The Tax Court of Canada recently released Practice Note No. 22 entitled “Experts’ Panel (Hot Tubbing)” (Protocol). Comments made by Chief Justice Rossiter at the Canadian Tax Foundation’s Tax and Expert Witnesses Conference on February 20, 2019 foreshadowed the Tax Court’s commitment to increasing collaboration amongst expert witnesses. As a starting point, the Protocol assumes that judges will proceed with the hot tubbing process unless there is a possible exclusion from the process. The Protocol does not identify what these exclusions may be.

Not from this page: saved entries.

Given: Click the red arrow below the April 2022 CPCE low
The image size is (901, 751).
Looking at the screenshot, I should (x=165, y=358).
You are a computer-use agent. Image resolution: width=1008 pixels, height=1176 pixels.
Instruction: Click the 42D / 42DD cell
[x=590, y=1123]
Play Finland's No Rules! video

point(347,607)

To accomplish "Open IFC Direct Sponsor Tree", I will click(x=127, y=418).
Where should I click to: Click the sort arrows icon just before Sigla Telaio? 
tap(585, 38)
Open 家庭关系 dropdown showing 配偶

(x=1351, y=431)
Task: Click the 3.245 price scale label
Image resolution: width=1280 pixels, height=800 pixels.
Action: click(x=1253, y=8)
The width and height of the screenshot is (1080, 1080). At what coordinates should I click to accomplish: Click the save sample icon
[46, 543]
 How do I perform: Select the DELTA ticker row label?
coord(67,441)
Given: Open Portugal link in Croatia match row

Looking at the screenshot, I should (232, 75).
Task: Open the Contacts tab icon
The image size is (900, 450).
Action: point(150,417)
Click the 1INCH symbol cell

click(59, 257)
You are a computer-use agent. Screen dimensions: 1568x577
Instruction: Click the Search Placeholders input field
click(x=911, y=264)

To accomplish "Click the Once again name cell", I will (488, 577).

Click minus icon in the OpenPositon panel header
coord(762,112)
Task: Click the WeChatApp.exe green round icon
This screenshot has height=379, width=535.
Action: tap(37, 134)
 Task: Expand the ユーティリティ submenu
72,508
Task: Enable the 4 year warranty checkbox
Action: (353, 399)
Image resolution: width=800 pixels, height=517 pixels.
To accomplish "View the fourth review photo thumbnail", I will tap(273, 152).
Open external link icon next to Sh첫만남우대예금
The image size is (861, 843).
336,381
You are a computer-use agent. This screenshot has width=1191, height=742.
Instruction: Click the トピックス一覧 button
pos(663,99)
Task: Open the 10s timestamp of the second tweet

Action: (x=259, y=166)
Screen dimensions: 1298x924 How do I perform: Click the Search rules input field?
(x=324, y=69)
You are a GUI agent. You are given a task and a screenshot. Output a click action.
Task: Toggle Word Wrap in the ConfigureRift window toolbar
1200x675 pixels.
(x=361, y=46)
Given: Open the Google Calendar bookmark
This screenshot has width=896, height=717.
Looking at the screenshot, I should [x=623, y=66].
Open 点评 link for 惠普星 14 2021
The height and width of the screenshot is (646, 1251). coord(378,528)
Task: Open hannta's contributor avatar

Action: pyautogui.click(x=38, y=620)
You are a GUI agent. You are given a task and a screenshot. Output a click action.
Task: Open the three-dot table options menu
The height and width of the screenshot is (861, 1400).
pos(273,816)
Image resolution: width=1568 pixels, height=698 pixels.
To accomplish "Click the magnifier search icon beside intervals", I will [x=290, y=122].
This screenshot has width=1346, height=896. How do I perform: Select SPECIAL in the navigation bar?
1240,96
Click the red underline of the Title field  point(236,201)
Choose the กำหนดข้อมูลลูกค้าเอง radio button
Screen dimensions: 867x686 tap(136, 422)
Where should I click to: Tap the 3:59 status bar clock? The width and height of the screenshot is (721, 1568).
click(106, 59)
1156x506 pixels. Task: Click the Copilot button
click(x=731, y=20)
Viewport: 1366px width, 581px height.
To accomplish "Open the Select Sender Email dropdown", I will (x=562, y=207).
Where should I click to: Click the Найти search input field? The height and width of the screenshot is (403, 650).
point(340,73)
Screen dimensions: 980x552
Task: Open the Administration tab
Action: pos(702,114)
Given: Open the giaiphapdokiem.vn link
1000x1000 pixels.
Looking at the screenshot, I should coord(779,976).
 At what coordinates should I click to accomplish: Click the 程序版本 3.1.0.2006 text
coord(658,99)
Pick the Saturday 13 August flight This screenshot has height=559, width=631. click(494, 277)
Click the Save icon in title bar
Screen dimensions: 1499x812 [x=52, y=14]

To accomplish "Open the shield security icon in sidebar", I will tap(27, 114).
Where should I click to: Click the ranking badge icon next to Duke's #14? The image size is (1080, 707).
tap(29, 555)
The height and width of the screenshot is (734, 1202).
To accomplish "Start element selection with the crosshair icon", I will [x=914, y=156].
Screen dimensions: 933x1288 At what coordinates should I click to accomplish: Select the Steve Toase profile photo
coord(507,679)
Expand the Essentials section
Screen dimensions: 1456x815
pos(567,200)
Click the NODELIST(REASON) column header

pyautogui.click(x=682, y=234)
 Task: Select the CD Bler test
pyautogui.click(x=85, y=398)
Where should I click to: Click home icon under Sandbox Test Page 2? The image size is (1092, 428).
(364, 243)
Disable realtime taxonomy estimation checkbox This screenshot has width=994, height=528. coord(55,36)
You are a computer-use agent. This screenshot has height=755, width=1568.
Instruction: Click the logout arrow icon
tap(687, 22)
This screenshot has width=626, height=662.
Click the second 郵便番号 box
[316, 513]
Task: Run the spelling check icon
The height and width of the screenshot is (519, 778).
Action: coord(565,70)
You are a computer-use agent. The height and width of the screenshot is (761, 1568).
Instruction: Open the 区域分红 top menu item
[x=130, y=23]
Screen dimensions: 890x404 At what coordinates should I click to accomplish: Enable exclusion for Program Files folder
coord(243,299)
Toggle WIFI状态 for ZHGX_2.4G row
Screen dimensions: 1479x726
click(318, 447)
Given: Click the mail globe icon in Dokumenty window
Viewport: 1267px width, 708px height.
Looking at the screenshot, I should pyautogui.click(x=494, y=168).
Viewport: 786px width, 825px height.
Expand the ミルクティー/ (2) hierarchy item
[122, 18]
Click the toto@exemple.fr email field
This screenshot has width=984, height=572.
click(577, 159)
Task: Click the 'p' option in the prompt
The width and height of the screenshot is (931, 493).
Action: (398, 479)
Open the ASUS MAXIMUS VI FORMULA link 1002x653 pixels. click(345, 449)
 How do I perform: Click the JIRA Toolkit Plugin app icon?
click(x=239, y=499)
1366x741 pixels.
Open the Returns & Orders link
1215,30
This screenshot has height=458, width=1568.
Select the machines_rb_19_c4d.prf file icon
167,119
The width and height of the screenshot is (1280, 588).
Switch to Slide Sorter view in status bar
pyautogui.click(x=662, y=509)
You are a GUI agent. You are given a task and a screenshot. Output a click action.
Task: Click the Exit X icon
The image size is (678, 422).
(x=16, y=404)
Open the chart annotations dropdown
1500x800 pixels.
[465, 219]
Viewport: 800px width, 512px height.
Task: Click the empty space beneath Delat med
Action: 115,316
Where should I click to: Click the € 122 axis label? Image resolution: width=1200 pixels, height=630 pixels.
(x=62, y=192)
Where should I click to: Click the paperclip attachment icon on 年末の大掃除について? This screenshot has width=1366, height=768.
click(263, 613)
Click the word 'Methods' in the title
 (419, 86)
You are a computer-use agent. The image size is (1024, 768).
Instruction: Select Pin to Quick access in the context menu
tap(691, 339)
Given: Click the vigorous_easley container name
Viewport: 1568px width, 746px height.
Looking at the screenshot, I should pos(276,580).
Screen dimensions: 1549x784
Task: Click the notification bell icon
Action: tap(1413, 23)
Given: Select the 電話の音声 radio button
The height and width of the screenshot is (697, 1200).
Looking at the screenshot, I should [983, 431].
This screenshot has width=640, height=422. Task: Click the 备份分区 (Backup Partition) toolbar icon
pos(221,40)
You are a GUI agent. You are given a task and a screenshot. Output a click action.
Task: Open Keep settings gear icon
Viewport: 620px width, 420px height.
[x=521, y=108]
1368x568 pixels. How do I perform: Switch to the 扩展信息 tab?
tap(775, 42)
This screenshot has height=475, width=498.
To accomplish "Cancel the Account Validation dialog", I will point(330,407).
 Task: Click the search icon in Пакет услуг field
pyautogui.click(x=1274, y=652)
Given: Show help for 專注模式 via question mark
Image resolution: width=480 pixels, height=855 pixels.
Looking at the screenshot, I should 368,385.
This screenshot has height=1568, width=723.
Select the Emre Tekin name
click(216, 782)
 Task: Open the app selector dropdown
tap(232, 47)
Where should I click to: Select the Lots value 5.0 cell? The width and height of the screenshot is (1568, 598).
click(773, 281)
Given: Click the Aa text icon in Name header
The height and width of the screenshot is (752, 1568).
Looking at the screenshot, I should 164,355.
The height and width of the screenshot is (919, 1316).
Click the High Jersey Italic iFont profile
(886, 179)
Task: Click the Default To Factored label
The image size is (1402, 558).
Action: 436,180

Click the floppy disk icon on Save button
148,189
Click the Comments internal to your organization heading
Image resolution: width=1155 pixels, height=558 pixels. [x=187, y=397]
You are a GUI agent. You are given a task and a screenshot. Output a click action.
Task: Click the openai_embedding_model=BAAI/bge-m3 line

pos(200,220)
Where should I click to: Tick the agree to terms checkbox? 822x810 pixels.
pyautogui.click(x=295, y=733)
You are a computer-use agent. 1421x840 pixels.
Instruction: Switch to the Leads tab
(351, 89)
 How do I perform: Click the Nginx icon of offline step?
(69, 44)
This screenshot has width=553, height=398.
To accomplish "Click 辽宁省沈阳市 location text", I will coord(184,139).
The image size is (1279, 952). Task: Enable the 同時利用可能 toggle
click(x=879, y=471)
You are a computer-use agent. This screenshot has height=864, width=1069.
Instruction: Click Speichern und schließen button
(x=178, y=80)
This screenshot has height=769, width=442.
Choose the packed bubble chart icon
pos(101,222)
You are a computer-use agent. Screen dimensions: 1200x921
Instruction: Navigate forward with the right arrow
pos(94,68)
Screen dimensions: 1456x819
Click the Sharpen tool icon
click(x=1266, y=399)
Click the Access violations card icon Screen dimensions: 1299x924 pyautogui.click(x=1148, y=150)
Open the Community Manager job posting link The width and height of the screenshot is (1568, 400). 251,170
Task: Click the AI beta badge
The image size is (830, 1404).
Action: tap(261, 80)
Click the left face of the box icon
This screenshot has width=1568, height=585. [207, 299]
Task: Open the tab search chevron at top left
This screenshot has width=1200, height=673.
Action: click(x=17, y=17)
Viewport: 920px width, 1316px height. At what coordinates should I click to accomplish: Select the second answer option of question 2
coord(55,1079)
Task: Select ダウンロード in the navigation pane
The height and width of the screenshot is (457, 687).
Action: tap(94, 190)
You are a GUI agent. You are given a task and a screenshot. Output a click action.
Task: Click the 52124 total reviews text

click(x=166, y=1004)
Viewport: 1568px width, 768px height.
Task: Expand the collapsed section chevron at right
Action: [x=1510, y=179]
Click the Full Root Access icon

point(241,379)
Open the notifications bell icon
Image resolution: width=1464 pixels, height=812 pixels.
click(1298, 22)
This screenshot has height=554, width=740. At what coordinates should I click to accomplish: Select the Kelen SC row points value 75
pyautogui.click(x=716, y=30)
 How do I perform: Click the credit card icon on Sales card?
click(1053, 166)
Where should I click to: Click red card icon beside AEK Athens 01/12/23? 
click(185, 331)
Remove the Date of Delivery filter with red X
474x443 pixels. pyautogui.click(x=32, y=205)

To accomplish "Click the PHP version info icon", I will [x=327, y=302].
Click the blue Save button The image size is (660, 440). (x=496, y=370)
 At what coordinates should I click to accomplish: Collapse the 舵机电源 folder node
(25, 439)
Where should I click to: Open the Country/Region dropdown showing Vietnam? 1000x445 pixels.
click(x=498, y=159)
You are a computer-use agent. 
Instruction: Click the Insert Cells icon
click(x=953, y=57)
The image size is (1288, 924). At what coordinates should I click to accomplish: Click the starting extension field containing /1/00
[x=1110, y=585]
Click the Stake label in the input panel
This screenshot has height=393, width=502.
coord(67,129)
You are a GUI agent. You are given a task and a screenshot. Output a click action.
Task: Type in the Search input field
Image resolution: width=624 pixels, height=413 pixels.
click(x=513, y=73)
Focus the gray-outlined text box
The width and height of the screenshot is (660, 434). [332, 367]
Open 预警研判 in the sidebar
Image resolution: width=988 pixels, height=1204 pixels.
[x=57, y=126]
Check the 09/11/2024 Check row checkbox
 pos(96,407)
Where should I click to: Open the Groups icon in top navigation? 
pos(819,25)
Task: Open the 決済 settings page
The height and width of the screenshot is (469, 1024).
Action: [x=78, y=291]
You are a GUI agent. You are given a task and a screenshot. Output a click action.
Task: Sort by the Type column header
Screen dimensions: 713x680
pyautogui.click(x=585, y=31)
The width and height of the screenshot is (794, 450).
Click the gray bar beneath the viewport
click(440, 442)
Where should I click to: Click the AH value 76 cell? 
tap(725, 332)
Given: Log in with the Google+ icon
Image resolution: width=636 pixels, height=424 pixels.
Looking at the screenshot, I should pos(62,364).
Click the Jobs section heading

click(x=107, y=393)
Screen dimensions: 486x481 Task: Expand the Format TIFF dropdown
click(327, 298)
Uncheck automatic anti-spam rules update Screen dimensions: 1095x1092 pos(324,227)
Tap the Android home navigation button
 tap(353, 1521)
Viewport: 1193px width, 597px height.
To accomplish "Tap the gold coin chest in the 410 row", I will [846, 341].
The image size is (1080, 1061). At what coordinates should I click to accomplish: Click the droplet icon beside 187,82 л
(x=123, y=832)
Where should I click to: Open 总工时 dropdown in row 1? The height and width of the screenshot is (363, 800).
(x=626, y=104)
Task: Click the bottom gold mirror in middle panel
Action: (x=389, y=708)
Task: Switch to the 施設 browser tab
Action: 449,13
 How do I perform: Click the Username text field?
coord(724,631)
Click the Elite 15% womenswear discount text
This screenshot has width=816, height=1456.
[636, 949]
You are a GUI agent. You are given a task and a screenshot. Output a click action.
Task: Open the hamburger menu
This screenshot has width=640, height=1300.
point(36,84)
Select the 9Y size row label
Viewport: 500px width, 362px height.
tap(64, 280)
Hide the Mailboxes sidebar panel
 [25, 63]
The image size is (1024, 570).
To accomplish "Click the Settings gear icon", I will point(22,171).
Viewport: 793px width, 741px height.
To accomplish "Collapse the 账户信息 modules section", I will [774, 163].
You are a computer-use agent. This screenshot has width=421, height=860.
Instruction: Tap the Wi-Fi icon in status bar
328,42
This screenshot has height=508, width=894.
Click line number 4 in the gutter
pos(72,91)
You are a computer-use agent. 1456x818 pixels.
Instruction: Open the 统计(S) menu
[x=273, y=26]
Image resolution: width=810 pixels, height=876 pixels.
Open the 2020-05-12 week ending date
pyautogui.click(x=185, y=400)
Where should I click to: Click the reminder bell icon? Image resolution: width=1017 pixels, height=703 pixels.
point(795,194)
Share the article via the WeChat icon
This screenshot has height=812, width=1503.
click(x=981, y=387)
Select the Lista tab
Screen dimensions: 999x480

Below is a brief summary of the new “hot tubbing” process for experts:

  1. The presiding judge will first review the pleadings and determine preliminary considerations such as scope of the issue, whether experts are required, if there are contests in qualifications or issues with the exchange of reports, and whether exclusions from the hot tubbing process may apply.
  2. The judge will then determine whether the experts are qualified, through consent and judicial assessment or a voir dire.
  3. If the judge determines the experts are qualified, the judge will then review any dispute or challenge to the reports provided.
  4. The judge will read the experts’ reports with written consent of the parties.
  5. The experts will be ordered to meet pre-trial to attempt to narrow the issues, discuss points of disagreement, and explore common areas.
  6. All of the factual evidence must be on the record before the hot tubbing panel is set.
  7. Once the hot tubbing panel is set, the judge will prepare the questions and ask each panelist the same question in turn to get a comprehensive answer from each panelist which the judge can compare in real time.
  8. Once the judicial questions are complete, each counsel may examine their witness(es) and cross-examine the remaining panelists in order to have the experts clarify or expand on their answers or address new issues.

The Protocol represents judicial recognition of the independence of experts. It is also a move towards ensuring that the Court has a comprehensive and unbiased understanding of the complex issues often at play in tax litigation. Hopefully, the hot tubbing process will lead to efficiencies and clearer decisions for taxpayers.